Um contrato de compra e venda de imóvel envolve, quase sempre, o maior valor financeiro que as partes vão movimentar naquele ano — às vezes na vida inteira. Isso muda o nível de exigência: cada cláusula precisa ser precisa, porque uma lacuna aqui custa muito mais caro do que numa locação.
Abaixo está o roteiro completo de cláusulas que um contrato particular de promessa de compra e venda precisa ter, na ordem em que fazem sentido juridicamente.
O roteiro de cláusulas de um contrato de compra e venda
- Do objeto: identificação do imóvel, com endereço, matrícula (se houver) e características. É aqui que entra a descrição completa copiada do documento de inteiro teor, quando disponível — quanto mais detalhada, menos espaço pra divergência sobre o que exatamente está sendo vendido.
- Do valor e condições de pagamento: preço total, forma de pagamento (à vista, parcelado, financiado ou misto) e o cronograma de parcelas com data e valor de cada uma.
- Da posse: quando a posse é transferida ao comprador e quem responde pelas despesas do imóvel (IPTU, condomínio, contas) a partir dali.
- Da legalização: de quem é a responsabilidade pelas despesas de escritura definitiva, ITBI, laudêmio e demais custos cartoriais.
- Da inexistência de ônus real e pessoal: declaração do vendedor de que o imóvel está livre de dívidas, hipotecas, penhoras e ações judiciais que possam comprometer a venda.
- Da intermediação/corretagem: percentual e valor da comissão da imobiliária, e como ela é paga — geralmente proporcional a cada parcela recebida.
- Da rescisão: o que acontece em caso de desistência de qualquer das partes — normalmente uma cláusula penal compensatória, com percentual sobre o valor do contrato.
- Das disposições gerais e da assinatura digital: validade jurídica da assinatura eletrônica, nos termos da legislação brasileira.
- Do foro: a comarca responsável por eventual disputa.

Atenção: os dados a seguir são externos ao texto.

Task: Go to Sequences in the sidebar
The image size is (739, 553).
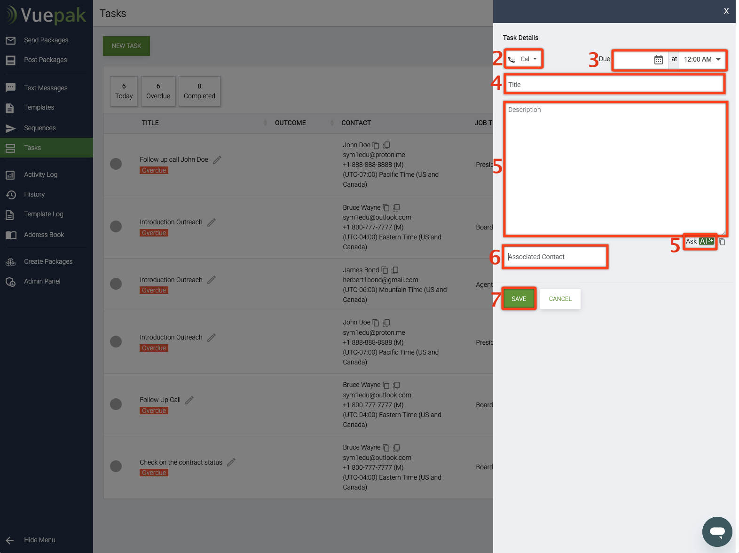Action: pyautogui.click(x=39, y=128)
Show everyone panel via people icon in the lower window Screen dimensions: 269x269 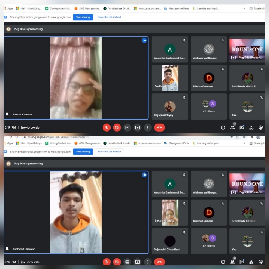tap(232, 262)
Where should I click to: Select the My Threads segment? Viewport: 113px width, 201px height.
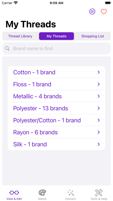(x=57, y=36)
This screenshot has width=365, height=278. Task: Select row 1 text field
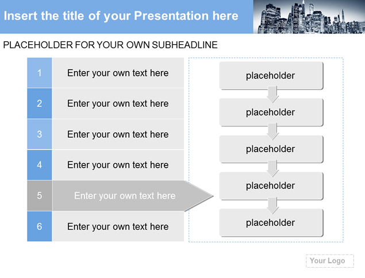tap(118, 73)
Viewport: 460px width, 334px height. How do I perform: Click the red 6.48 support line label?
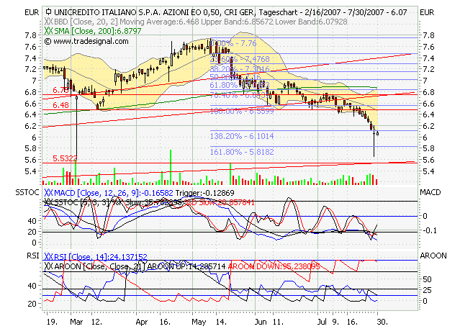(x=60, y=105)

Por que a descrição do imóvel no "objeto" importa tanto
É comum ver contratos de compra e venda com uma descrição rasa do imóvel — só o endereço, sem metragem, confrontações ou benfeitorias. Quando existe documento de inteiro teor (a certidão completa da matrícula), o ideal é copiar a descrição exata dele pra dentro da cláusula do objeto. Isso elimina qualquer dúvida futura sobre o que estava sendo negociado, e facilita a conferência no cartório na hora da escritura definitiva.
Erros que aparecem com frequência
- Forma de pagamento vaga. "O pagamento será feito conforme acordado entre as partes" não protege ninguém — o cronograma precisa estar explícito, parcela por parcela.
- Esquecer a cláusula de rescisão. Sem ela, uma desistência de última hora vira negociação informal em vez de ter uma consequência contratual já definida.
- Não declarar a inexistência de ônus. Essa cláusula protege o comprador — e também o corretor, que intermediou a negociação de boa-fé.
- Esquecer a corretagem. A comissão precisa estar formalizada no próprio contrato, não apenas combinada verbalmente com o vendedor.